-- Opening Marker --

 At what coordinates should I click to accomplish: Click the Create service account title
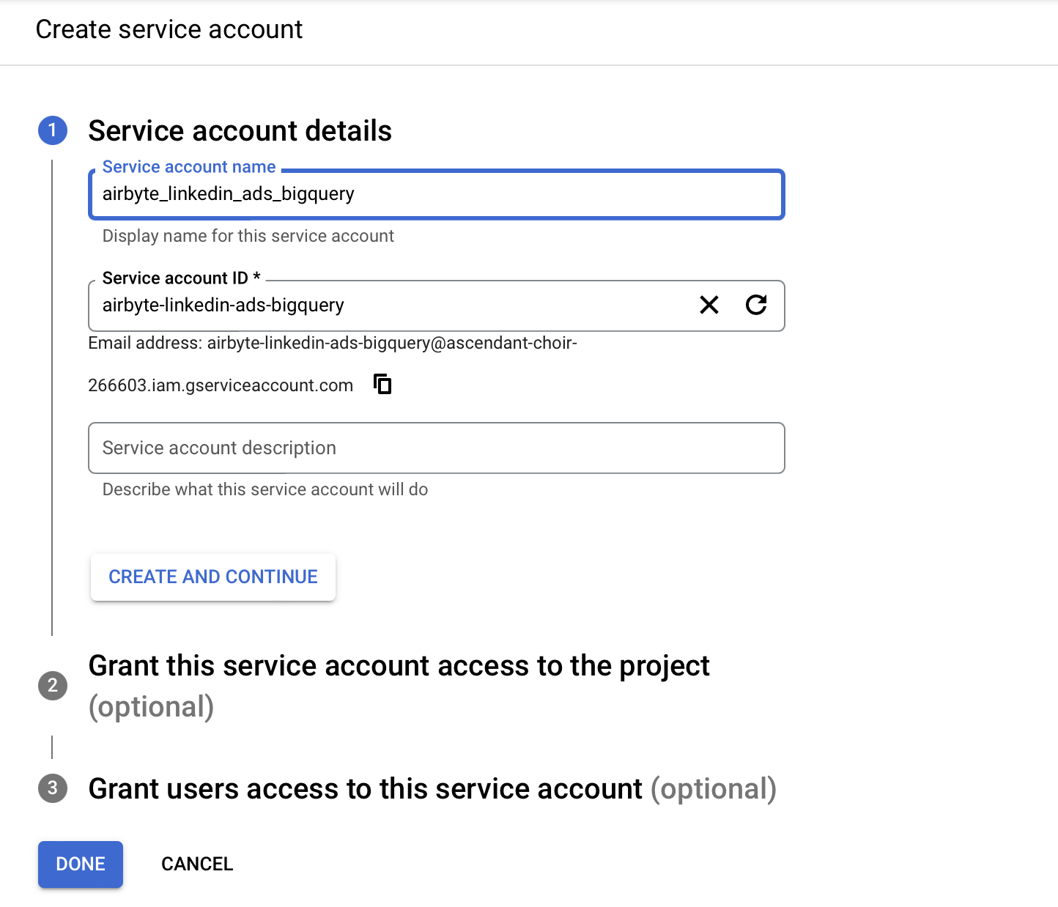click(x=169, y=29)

-- Closing Marker --
-- Opening Marker --

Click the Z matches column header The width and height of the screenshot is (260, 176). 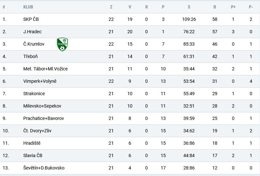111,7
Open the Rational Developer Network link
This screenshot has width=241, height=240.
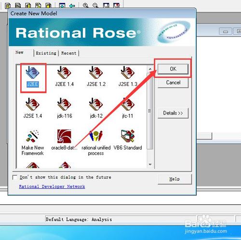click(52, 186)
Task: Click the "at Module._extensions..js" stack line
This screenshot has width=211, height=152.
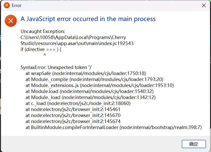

-- Closing Marker --
-- Opening Marker --

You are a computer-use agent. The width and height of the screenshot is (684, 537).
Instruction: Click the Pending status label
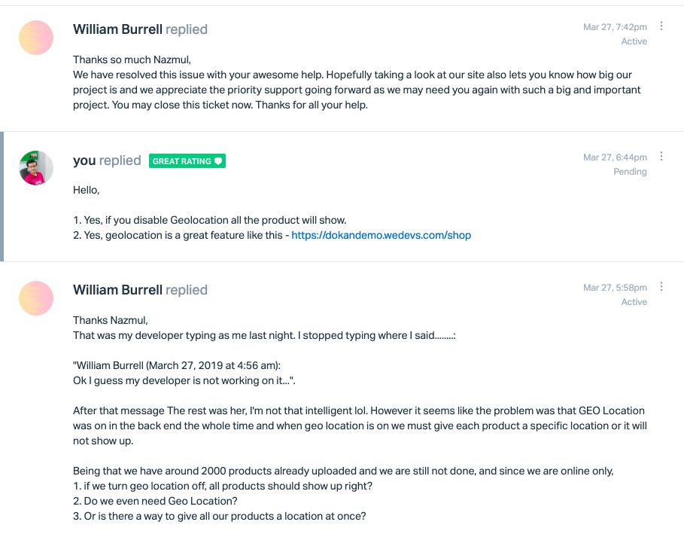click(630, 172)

-- Closing Marker --

> [TASK REQUIREMENTS]:
Using the data above, print only the lines starting at the one with "This screenshot has width=241, height=240." and ending at the one with "This screenshot has width=211, height=152.", exactly as they stand, minus the pictures.

> [RESPONSE TO THE TASK]:
This screenshot has width=241, height=240.
click(52, 186)
Task: Click the "at Module._extensions..js" stack line
This screenshot has width=211, height=152.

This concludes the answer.